Task requirements: The listing below must be duplicated in full, with nothing altered.

☆ ☆ ☆

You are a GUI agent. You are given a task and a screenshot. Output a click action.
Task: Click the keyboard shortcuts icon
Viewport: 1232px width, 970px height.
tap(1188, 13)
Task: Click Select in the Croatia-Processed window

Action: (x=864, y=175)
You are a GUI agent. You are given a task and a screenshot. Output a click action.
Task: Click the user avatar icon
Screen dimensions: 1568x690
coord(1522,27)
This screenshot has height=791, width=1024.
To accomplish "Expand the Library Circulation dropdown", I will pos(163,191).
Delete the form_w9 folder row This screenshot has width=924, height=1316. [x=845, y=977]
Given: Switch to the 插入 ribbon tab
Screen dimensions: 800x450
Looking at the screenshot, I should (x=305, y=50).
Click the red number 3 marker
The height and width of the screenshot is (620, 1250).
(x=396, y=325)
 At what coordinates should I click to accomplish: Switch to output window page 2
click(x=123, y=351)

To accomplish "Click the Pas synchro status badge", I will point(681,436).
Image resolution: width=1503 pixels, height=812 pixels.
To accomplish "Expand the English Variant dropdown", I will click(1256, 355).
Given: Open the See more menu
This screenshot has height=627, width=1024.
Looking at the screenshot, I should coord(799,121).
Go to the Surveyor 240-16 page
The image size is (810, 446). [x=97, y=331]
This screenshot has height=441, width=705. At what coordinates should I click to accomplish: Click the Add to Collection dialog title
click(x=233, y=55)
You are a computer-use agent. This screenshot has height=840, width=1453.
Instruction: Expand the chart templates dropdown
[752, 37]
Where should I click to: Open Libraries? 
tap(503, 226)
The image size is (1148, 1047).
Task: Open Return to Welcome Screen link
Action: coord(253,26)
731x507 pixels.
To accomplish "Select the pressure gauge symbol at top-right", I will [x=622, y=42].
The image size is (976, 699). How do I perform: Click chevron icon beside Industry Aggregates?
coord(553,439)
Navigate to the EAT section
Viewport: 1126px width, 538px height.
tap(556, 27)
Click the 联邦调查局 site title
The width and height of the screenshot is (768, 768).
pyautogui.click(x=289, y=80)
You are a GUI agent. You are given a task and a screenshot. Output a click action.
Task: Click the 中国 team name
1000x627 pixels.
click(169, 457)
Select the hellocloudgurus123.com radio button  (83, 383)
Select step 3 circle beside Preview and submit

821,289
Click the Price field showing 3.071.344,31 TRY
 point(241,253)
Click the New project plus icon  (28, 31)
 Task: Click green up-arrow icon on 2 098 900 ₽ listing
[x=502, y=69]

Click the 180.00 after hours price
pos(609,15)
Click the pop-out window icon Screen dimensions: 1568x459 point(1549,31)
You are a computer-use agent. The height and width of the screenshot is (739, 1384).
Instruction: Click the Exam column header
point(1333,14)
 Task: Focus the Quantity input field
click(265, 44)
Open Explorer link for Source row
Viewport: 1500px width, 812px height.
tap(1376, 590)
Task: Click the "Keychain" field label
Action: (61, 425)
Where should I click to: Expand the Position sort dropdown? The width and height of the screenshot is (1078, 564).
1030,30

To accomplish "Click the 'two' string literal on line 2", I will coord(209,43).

☆ ☆ ☆

Problem solution:
You are a GUI agent. You are given a task and a screenshot. Output a click action.
Task: Click the keyboard shortcuts icon
Viewport: 1232px width, 970px height.
tap(1188, 13)
Task: Click Select in the Croatia-Processed window

Action: (x=864, y=175)
You are a GUI agent. You are given a task and a screenshot. Output a click action.
Task: Click the user avatar icon
Screen dimensions: 1568x690
coord(1522,27)
This screenshot has height=791, width=1024.
To accomplish "Expand the Library Circulation dropdown", I will pos(163,191).
Delete the form_w9 folder row This screenshot has width=924, height=1316. [x=845, y=977]
Given: Switch to the 插入 ribbon tab
Screen dimensions: 800x450
Looking at the screenshot, I should (x=305, y=50).
Click the red number 3 marker
The height and width of the screenshot is (620, 1250).
(x=396, y=325)
 At what coordinates should I click to accomplish: Switch to output window page 2
click(x=123, y=351)

To accomplish "Click the Pas synchro status badge", I will point(681,436).
Image resolution: width=1503 pixels, height=812 pixels.
To accomplish "Expand the English Variant dropdown", I will click(1256, 355).
Given: Open the See more menu
This screenshot has height=627, width=1024.
Looking at the screenshot, I should coord(799,121).
Go to the Surveyor 240-16 page
The image size is (810, 446). [x=97, y=331]
This screenshot has height=441, width=705. At what coordinates should I click to accomplish: Click the Add to Collection dialog title
click(x=233, y=55)
You are a computer-use agent. This screenshot has height=840, width=1453.
Instruction: Expand the chart templates dropdown
[752, 37]
Where should I click to: Open Libraries? 
tap(503, 226)
The image size is (1148, 1047).
Task: Open Return to Welcome Screen link
Action: coord(253,26)
731x507 pixels.
To accomplish "Select the pressure gauge symbol at top-right", I will [x=622, y=42].
The image size is (976, 699). How do I perform: Click chevron icon beside Industry Aggregates?
coord(553,439)
Navigate to the EAT section
Viewport: 1126px width, 538px height.
tap(556, 27)
Click the 联邦调查局 site title
The width and height of the screenshot is (768, 768).
pyautogui.click(x=289, y=80)
You are a GUI agent. You are given a task and a screenshot. Output a click action.
Task: Click the 中国 team name
1000x627 pixels.
click(169, 457)
Select the hellocloudgurus123.com radio button  (83, 383)
Select step 3 circle beside Preview and submit

821,289
Click the Price field showing 3.071.344,31 TRY
 point(241,253)
Click the New project plus icon  (28, 31)
 Task: Click green up-arrow icon on 2 098 900 ₽ listing
[x=502, y=69]

Click the 180.00 after hours price
pos(609,15)
Click the pop-out window icon Screen dimensions: 1568x459 point(1549,31)
You are a computer-use agent. The height and width of the screenshot is (739, 1384).
Instruction: Click the Exam column header
point(1333,14)
 Task: Focus the Quantity input field
click(265, 44)
Open Explorer link for Source row
Viewport: 1500px width, 812px height.
tap(1376, 590)
Task: Click the "Keychain" field label
Action: (61, 425)
Where should I click to: Expand the Position sort dropdown? The width and height of the screenshot is (1078, 564).
1030,30

To accomplish "Click the 'two' string literal on line 2", I will coord(209,43).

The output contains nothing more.